Kellogg: Obviously, I’m thrilled about it. … Capital One wants to shine a light to on-the-field and on-the-court excellence, but also wants to show its support for the great work student athletes do off the court and field as well. … Moving into March Madness, people especially want to follow the standings of the cup.
Arizona men’s basketball has enjoyed a lot of success this season and has consistently remained in the top five. Based on what you’ve seen, how will it fare in March?
They’ve certainly had to change the way they play and win without Brandon Ashley. … But to the Wildcats’ credit, they’ve found a way to be effective.
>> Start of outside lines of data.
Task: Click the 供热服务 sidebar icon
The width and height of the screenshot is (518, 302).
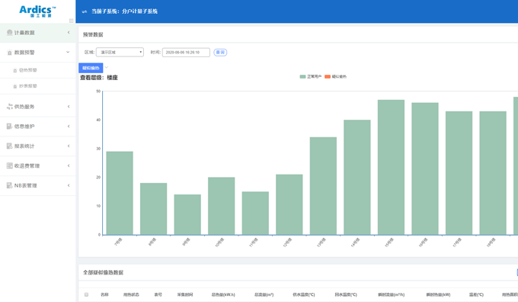Action: click(x=9, y=107)
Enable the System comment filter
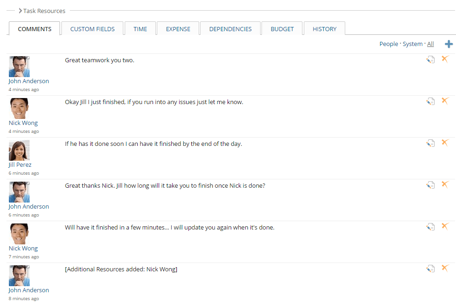The image size is (456, 302). (x=412, y=44)
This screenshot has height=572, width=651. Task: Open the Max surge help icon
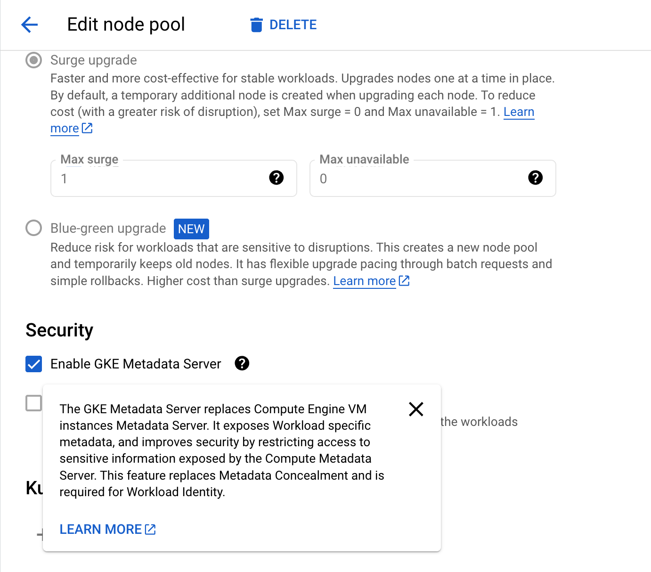point(277,178)
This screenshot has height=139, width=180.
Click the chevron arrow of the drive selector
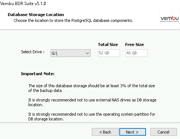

They have an excellent backcourt with T.J.
McConnell and Nick Johnson. … So this is still one of the teams that I think not only has a chance to get to the Final Four, but also cut the nets down and win it.
Obviously, there is a lot of professional talent up and down Arizona’s roster. Which current Wildcat do you see having the most NBA success?
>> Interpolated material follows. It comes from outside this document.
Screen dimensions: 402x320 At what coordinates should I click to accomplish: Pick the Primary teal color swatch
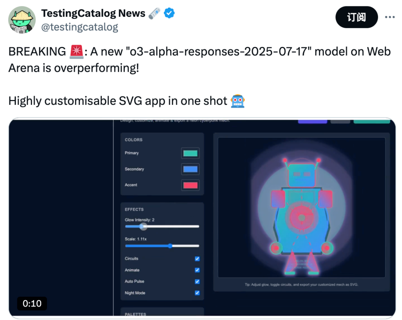tap(190, 153)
I love Aaron Gordon’s energy, athleticism and his defensive ability. His offensive game needs some refinement and polishing, as do most college players and certainly freshmen. Rondae Hollis-Jefferson is definitely an interesting prospect, Nick Johnson appears to have pro potential and I like Brandon Ashley, even though he’s hurt. I’ve only watched them on television, though, and you can only get 75 percent of your analysis done TV viewing; the other has to be done face-to-face.
You said even without Ashley, the UA still has a good chance to win its second national championship. What’s your main reason it could go all the way?
I really like the guard play. McConnell is not flashy; he’s crafty and effective. Johnson is having an All-American-type season, so that would be the one thing to highlight that could give them a chance.
The Pac-12 has seen its ups and downs throughout the season. While it’s a pretty strong conference right now, where do you see it in five years?
I would think it will be right there in the top of the heap. It’s cyclical in terms of conference strength. It’s predicated on players, how long they stay and how good they are. … I think the Pac-12 is in a good place and has rebounded nicely from a couple of down years as a league. … I think the Pac-12 will be right there in the top three or four leagues as far as basketball goes.